* WORK INSTRUCTIONS *
Print the text below on SonarQube integration with Jenkins in full, keeping every word, line break and symbol unchanged.

* EXTRACT PROVIDED *
* * * * *

SonarQube Integration with Jenkins

Jenkins is one of the most widely used CI/CD automation servers. Integrating SonarQube with Jenkins means every code commit automatically triggers a scan and the pipeline fails if the Quality Gate is not met. This topic explains the setup and pipeline configuration step by step.

What the Integration Achieves

DEVELOPER COMMITS CODE
        |
        v
JENKINS PIPELINE STARTS
        |
        v
STEP 1: Checkout code from Git
        |
        v
STEP 2: Build the project
        |
        v
STEP 3: Run tests and generate coverage
        |
        v
STEP 4: Run SonarScanner
        |
        v
STEP 5: Wait for Quality Gate result
        |
        +-- PASSED --> Deploy to staging
        |
        +-- FAILED --> Notify team, block deploy

Prerequisites

  • Jenkins is installed and running
  • SonarQube server is running and accessible from Jenkins
  • A SonarQube token has been generated (see Topic 7)

* * * * *

* ENTRIES SHOWN *

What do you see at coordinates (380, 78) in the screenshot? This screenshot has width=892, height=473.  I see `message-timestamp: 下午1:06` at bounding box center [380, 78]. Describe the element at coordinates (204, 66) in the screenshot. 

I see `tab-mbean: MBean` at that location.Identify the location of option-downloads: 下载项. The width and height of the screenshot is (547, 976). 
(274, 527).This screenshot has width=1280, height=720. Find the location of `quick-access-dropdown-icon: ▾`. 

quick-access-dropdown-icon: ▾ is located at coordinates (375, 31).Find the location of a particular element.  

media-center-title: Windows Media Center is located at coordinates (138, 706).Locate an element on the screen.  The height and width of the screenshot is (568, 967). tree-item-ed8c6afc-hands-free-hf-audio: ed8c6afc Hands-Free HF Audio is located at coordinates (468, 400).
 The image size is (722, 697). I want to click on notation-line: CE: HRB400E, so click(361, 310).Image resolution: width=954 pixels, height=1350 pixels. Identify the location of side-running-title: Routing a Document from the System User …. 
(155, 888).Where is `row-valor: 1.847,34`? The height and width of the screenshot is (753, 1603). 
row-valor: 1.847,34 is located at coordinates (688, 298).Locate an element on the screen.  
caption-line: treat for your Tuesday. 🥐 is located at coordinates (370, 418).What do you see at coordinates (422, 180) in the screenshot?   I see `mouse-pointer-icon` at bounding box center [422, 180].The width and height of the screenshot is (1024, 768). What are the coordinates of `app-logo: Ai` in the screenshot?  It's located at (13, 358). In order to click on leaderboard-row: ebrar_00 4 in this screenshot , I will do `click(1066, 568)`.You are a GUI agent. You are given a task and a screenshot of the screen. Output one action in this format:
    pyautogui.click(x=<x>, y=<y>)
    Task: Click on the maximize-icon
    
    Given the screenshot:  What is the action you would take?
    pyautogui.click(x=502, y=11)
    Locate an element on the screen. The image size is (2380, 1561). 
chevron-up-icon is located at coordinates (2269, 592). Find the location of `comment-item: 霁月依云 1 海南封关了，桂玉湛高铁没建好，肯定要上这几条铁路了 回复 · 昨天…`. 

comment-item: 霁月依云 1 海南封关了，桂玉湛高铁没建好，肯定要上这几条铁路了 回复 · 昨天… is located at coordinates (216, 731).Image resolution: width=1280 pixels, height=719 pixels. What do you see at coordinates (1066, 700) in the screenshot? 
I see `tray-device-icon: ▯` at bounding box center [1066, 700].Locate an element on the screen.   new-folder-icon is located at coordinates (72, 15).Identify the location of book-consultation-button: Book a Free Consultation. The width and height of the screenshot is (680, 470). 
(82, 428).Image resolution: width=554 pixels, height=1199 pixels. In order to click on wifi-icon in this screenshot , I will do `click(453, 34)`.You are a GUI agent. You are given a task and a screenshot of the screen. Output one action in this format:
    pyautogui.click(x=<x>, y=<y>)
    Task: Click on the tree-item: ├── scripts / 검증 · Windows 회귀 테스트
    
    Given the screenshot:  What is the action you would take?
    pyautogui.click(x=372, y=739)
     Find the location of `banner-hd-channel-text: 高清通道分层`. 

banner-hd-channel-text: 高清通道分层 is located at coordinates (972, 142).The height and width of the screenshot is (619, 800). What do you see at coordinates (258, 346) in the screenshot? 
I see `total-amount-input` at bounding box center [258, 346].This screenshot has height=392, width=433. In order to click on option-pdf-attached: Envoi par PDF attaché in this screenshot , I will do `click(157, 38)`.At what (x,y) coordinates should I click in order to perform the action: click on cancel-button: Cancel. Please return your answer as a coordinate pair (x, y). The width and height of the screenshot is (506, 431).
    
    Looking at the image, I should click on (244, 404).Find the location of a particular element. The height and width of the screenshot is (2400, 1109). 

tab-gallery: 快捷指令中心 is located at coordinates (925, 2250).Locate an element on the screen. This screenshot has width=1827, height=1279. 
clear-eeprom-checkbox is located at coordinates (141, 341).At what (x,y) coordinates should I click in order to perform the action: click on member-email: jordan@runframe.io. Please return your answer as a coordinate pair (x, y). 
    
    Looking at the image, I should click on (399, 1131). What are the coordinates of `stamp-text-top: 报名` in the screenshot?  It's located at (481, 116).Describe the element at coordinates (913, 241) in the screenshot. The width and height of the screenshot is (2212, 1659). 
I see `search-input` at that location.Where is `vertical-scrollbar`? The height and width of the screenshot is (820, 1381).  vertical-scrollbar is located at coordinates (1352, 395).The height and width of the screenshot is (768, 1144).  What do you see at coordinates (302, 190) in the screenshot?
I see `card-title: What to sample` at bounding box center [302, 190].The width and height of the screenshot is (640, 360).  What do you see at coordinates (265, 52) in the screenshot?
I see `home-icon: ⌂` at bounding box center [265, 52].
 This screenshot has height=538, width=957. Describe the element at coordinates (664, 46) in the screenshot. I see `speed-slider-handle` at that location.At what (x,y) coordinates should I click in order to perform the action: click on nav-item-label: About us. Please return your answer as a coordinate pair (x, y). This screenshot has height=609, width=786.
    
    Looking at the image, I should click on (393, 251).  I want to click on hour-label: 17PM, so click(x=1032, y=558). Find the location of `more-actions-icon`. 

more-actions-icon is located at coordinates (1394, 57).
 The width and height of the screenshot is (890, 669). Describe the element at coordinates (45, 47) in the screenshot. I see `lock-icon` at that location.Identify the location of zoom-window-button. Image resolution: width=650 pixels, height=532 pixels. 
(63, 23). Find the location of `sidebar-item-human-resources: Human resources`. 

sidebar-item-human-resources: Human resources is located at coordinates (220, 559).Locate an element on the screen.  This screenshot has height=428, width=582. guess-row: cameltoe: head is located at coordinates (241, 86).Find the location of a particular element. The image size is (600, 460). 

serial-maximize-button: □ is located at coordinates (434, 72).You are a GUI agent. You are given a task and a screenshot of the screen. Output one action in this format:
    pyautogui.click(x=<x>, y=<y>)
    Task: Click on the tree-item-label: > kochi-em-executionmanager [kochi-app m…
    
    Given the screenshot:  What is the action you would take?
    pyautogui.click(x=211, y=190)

* * * * *

* RESPONSE *
SonarQube Integration with Jenkins

Jenkins is one of the most widely used CI/CD automation servers. Integrating SonarQube with Jenkins means every code commit automatically triggers a scan and the pipeline fails if the Quality Gate is not met. This topic explains the setup and pipeline configuration step by step.

What the Integration Achieves

DEVELOPER COMMITS CODE
        |
        v
JENKINS PIPELINE STARTS
        |
        v
STEP 1: Checkout code from Git
        |
        v
STEP 2: Build the project
        |
        v
STEP 3: Run tests and generate coverage
        |
        v
STEP 4: Run SonarScanner
        |
        v
STEP 5: Wait for Quality Gate result
        |
        +-- PASSED --> Deploy to staging
        |
        +-- FAILED --> Notify team, block deploy

Prerequisites

  • Jenkins is installed and running
  • SonarQube server is running and accessible from Jenkins
  • A SonarQube token has been generated (see Topic 7)